Every so often you get a festering old bitch of a year. That’s one of those years in which everything that can go wrong, will go wrong. A Murphy’s Law of a year, if you will. Or, as dear old Mrs. Queen would have it, an annus horribilis.
The year of our Lord1996 was one of those stinking years for me. In a mid-year period a crumbling marriage reached its denouement, my father (equally crumbling for a few years) died, and I underwent what I’ll delicately call a personal crisis of sufficient magnitude that it ultimately told me that virtually everything I’d been doing for a couple of decades was completely askew. Yep, 1996 was a bitch.
The portents of change had been apparent for a few months prior to crisis time. My (still) wife and I took a trip away for a long weekend at the end of February. It was hoped (on my part at least) that the getaway might rekindle some of what had once been there for us – and there once had been some wonderful things there for us – and that we might start afresh. But, the excursion was almost Shakespearian in its negative portents. There was too much tension between us and what we were left with at best was a kind of Mexican-standoff for the weekend. Then, on the last day it started to snow. We had a home trip of about 100 miles to complete. And it snowed and it snowed. It was a horrendous trip back, and the two people in the car were as emotionally chilly as the outside conditions were climatically. I periodically thought about just driving off into a snowdrift and saying to hell with it. If I had known what was to befall in a few months hence, I might just have done that. But, in retrospect I am very happy that I resisted the impulse.
Happy because 1997 proved to be one of the best years of my life to that time and I am still reaping the rewards that grew out of ’97. In a brief phrase, 1997 taught me how to be ‘true to me.’ It still works. Not all the time, but enough of the time that it enables me to continue on the path.
So, now we are at the shag-end of 2009. Conventional wisdom seems to indicate that many consider ’09 to have been a shitty year, and they’re happy to be rid of it. For me it has been a kind of 50-50 year. It began with huge economic anxiety, but we didn’t fare too badly in that regard. Better than many, and in that we feel blessed. We’ve also always been prudent with money and investments and our cautious instincts have paid off. Also, Wendy got a really good job close to home. We got our dog, Max. And we were able to take a brief jaunt to San Diego, one of our favorite destinations. So all-in-all, a kind of C-plus year.

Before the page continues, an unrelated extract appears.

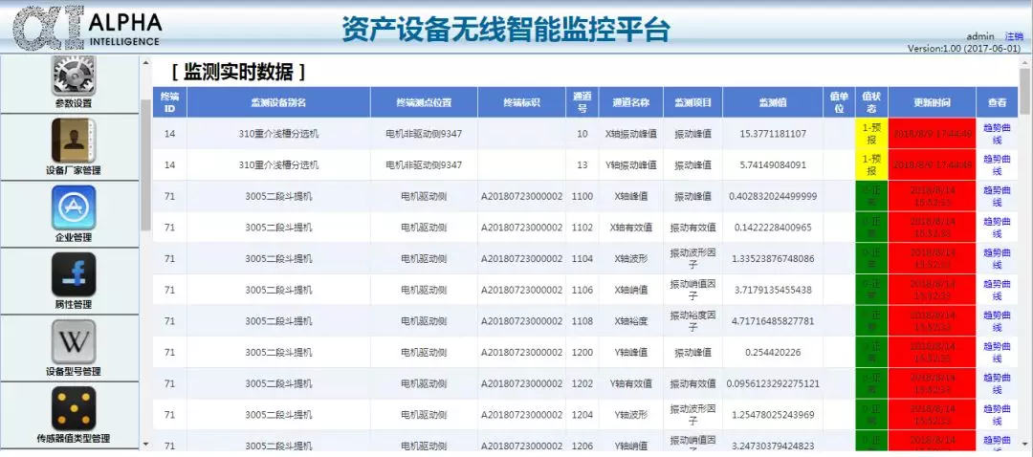Open 趋势曲线 link in first row
Viewport: 1033px width, 457px height.
click(x=996, y=134)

It is the eve of 2010 (nearly). And I must say, despite the fact that newspapers and magazines are having journalistic orgasms that the end of 2009 marks the end of the first decade of the 21st Century. It does not! The first decade (and new millennium) began in 2001, not 2000, so retrospective writers should know better. The first year of the 2nd decade is 2011. Sorry, I just had to get that in. I still reserve the right to be a bit anal about things that are dead-wrong
A pretty young clerk at my supermarket just asked me this morning what I was doing New Year’s Eve. “Nothing, I hope,” was my response. Well, she was all excited because she was going to a party – her first since she had a baby a couple of years go. “Have a good time,” I said pleasantly. “And remember, only kiss people of whom you’d often wondered what it would be like to kiss them. That’s the only way it’s worthwhile. Don’t kiss people you don’t want to.” Might as well share some wisdom of experience, I thought.
Resolutions are the other phenomenon this time of year. I don’t make resolutions because they are built-in sources of failure and depression I mean, you can do easy ones, like resolving not to eat broccoli more than once a season, or resolving not to eat it all (even better), but that misses the goal of a resolution.
What Wendy and I have done for a few years is to make ‘aspirations’. Aspirations are the ‘hoped fors’. What would I like to see happen in the following 12-months? It leaves it wide open, but also gives a quest to work towards. More realistic than resolutions and far less likely to lead to resentment and a sense-of-failure.
OK, that’s my year-end review in a nutshell. May your 2010 be blessed for all of you. Happy New Year, and now I can mentally choose those whom I really, really want to kiss. But, I’m not about to say who they are.